Preferably, the substrate is made from mono- or polycrystalline-silicon, silicon-germanium alloy, gallium arsenide or aluminum oxide and the substrate is coated with one or more thin film layers. Only a topmost layer of the one or more thin films layers may be selectively etched. The substrate coated with one or more films may include a film of silicon oxide, silicon nitride, silicon carbide, silicon oxycarbide, polycrystalline silicon, epitaxial silicon, indium oxide, indium phosphide, silicon-germanium, doped oxide glass, polyimide, or poly(arylene ether).
It is preferable that a pressure in the process chamber is provided that is at or below atmospheric pressure and preferably at or below 150 PA and more preferably between 1 and 100 Pa. The chemical species may be introduced into the process chamber as a vapor and/or with a carrier gas, e.g., helium, neon or nitrogen, and/or with additional etching agents, e.g., CHF3, CF4, C2F6, C3F6, C4F8, C4F6, or C5F8, and/or with a diluent gas (e.g., helium) to dilute and reduce the resonance time of the chemical species in the reactor, and/or with an oxygen-containing gas, e.g. 02, N20 or C02.
The step of applying excitation energy may include applying externally applied radiation, e.g. ultraviolet light, by applying a radio frequency electric field, or by generating the radio frequency electric field by a rapidly varying electric voltage between a substrate support and at least one wall of the chamber or by generating the radio frequency electric field by rapidly varying an electric voltage between a substrate support (i.e. a first electrode) and a second electrode disposed such that the substrate is held between the substrate support and the second electrode.
The step of applying excitation energy may include inducing a rapidly alternating potential in the chamber with an externally situated coil, or using a capacitively coupled plasma reactor, or using an inductively induced plasma reactor, or using an electron cyclotron resonance reactor, or applying an externally generated magnetic field to the etching chamber to help control motion of charged ions in the reaction chamber.

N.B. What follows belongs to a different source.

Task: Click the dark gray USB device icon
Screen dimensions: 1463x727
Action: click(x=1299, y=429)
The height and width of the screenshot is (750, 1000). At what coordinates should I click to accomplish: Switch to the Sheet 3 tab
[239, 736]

The step of maintaining the electric potential gradient in an area adjacent the substrate may include applying a voltage to a substrate support to force the electric potential gradient to the desired magnitude and polarity or this step may be accomplished by xe2x80x9cself-biasingxe2x80x9d that provide the electric potential gradient with a negative polarity to accelerate positive ions.
The step of maintaining the electric potential gradient may include modulating the electric potential gradient with a frequency between 0.1 kHz and 100 MHz.